■ **Instructions to follow**:
Pick out each line of the records that includes the string "computer", and copy it.

■ **Record set**:
★ ★ ★ ★ ★
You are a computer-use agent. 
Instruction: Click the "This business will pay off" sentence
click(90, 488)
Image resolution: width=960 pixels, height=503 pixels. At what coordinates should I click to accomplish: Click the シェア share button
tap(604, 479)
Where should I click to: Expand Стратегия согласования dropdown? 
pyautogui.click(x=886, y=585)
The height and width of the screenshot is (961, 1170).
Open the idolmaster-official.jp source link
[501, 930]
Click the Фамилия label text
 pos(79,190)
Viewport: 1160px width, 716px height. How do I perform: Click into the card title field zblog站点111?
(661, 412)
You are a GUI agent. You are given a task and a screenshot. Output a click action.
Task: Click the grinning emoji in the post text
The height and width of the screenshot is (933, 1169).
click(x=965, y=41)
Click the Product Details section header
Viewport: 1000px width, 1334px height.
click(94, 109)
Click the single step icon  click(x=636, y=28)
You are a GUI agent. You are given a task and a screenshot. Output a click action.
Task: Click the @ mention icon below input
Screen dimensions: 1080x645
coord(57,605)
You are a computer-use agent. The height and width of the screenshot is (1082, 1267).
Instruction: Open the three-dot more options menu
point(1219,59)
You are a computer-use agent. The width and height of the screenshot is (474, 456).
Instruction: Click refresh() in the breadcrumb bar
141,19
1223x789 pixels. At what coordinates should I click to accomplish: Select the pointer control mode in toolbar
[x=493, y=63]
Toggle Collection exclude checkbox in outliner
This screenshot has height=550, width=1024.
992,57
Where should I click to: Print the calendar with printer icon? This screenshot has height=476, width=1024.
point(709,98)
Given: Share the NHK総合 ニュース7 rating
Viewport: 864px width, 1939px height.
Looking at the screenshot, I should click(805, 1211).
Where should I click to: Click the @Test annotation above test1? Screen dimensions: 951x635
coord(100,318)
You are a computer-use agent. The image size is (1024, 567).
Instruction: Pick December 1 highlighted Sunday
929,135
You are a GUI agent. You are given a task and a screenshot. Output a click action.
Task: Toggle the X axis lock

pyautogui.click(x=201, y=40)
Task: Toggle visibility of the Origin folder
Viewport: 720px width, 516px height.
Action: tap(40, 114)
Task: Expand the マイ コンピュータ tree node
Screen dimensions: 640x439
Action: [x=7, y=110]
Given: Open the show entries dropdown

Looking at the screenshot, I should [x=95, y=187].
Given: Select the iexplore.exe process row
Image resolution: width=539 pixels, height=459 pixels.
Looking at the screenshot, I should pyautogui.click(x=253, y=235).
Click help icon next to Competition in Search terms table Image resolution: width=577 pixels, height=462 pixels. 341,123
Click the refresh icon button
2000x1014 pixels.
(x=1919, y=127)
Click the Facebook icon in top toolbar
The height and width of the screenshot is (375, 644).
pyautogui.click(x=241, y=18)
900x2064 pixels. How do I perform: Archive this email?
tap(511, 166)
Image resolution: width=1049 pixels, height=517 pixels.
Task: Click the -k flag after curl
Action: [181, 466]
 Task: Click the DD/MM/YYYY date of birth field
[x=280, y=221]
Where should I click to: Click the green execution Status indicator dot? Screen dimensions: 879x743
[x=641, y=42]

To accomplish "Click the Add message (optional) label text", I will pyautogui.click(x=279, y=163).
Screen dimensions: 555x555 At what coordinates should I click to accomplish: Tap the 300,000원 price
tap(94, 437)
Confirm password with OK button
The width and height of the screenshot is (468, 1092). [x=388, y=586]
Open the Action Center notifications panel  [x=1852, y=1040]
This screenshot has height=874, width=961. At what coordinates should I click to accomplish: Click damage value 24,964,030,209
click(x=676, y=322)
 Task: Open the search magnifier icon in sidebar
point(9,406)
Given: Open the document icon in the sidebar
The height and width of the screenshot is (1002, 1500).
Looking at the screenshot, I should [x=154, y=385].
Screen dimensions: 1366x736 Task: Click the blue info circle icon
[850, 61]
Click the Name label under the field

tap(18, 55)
★ ★ ★ ★ ★
■ **Output for this task**:
You are a computer-use agent. 
You are a computer-use agent. The height and width of the screenshot is (1082, 1267).
You are a computer-use agent. The width and height of the screenshot is (474, 456).
You are a computer-use agent. The image size is (1024, 567).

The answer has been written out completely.